Source rows:
* * * * * * *

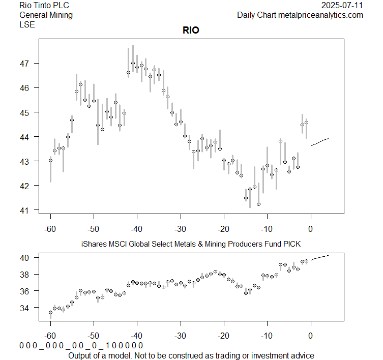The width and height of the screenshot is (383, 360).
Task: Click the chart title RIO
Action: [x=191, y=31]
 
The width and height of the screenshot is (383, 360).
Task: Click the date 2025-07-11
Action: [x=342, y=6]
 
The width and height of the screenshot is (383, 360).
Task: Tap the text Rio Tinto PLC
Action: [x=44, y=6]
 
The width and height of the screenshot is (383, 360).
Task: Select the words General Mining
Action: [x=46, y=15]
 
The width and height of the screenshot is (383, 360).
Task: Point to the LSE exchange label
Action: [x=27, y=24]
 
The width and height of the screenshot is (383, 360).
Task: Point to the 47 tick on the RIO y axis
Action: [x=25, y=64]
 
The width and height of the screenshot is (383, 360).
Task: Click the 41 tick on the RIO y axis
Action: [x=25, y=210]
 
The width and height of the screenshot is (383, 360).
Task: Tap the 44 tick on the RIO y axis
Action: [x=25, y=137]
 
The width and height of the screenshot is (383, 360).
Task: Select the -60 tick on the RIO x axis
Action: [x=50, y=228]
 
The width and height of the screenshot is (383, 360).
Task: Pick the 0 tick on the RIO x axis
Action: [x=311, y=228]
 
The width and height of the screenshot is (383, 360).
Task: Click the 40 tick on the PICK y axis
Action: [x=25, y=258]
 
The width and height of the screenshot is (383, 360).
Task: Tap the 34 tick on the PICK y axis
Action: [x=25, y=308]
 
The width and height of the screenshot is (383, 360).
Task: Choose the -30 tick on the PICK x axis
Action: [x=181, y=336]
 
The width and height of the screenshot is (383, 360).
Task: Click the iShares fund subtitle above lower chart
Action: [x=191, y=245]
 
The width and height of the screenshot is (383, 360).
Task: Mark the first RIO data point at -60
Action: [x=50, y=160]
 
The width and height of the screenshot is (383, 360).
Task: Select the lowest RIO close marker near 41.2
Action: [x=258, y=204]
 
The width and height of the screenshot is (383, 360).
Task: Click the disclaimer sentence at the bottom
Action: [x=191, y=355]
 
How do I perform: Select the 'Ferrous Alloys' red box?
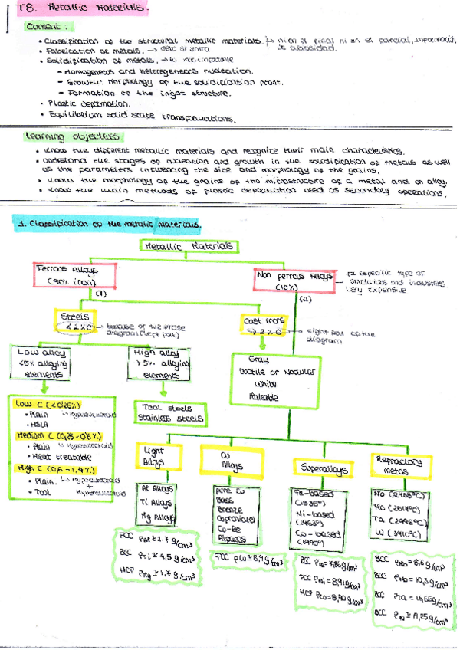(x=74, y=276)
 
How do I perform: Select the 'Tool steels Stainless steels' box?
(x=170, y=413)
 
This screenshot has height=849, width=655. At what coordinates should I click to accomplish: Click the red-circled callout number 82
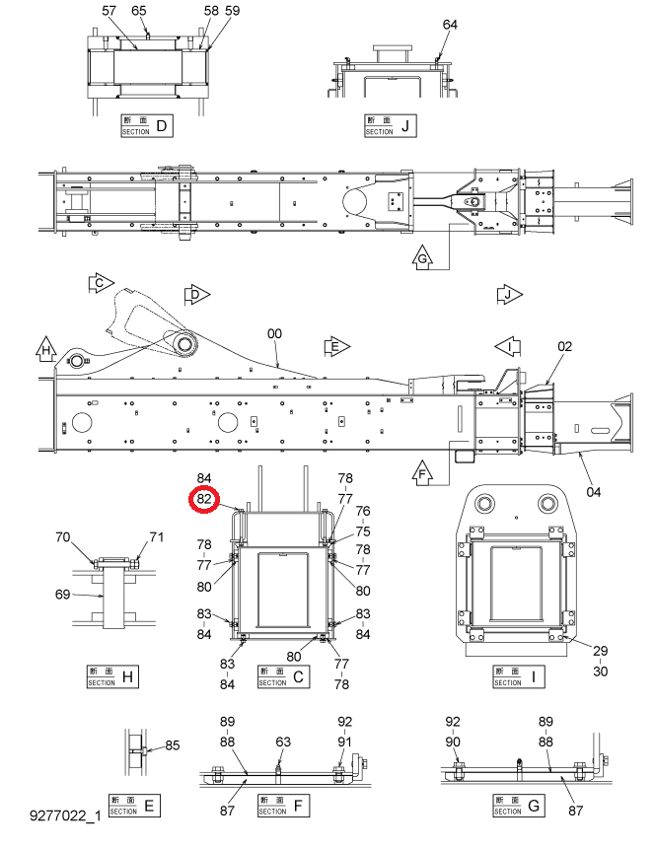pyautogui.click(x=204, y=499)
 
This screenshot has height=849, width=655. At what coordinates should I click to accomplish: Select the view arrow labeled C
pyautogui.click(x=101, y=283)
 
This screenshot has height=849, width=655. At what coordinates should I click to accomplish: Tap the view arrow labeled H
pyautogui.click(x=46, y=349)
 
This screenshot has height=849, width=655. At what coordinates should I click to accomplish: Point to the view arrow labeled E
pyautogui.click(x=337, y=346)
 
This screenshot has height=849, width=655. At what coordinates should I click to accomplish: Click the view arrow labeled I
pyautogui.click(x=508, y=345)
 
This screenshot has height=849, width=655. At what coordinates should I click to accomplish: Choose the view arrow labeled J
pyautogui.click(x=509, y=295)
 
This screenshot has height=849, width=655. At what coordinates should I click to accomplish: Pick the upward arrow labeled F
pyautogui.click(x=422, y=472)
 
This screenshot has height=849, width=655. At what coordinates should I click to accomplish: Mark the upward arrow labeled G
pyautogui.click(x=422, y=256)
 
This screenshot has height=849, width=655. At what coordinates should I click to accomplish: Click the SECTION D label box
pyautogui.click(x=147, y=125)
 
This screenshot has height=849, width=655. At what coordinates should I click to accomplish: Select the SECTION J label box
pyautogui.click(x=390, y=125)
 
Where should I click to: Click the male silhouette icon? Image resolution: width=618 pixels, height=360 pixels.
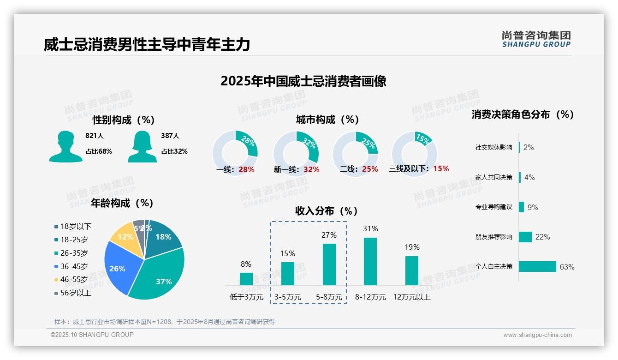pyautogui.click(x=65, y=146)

* * * * * * *

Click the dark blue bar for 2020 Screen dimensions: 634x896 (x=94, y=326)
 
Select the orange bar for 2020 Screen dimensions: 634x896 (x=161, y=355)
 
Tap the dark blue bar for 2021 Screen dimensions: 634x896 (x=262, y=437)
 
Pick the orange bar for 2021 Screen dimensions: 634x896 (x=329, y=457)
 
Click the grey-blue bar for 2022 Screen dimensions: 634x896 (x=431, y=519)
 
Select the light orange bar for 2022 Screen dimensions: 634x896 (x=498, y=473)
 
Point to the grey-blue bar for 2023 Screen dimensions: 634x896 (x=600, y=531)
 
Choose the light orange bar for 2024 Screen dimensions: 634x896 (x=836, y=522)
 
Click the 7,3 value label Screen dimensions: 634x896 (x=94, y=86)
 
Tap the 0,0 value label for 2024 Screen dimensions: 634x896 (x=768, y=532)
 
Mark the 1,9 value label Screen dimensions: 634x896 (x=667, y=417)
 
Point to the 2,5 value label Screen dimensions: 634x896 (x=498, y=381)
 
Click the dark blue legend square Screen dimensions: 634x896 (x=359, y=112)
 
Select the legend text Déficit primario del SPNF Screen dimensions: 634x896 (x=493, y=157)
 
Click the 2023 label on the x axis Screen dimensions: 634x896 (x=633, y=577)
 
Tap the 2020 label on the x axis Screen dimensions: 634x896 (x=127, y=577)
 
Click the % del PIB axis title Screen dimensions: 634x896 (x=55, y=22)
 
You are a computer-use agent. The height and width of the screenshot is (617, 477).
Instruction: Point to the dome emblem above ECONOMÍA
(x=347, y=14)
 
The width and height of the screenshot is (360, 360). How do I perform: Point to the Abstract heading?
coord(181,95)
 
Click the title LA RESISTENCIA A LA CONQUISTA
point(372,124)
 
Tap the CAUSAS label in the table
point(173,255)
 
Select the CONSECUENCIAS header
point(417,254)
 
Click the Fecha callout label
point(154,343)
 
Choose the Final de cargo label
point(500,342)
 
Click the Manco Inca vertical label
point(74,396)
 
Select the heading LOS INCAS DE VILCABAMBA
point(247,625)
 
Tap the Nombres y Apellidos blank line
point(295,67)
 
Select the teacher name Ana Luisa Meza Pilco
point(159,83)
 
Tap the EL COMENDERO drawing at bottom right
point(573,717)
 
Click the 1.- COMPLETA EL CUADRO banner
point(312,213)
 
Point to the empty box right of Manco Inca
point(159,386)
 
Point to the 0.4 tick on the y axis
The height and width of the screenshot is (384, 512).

* * * * * * *

Which lines in the rows above contain the string "bottom"? Extract each such line in full, treating uppercase and lowercase as different.

**Answer for the task**
Task: Click the disclaimer sentence at the bottom
Tap the EL COMENDERO drawing at bottom right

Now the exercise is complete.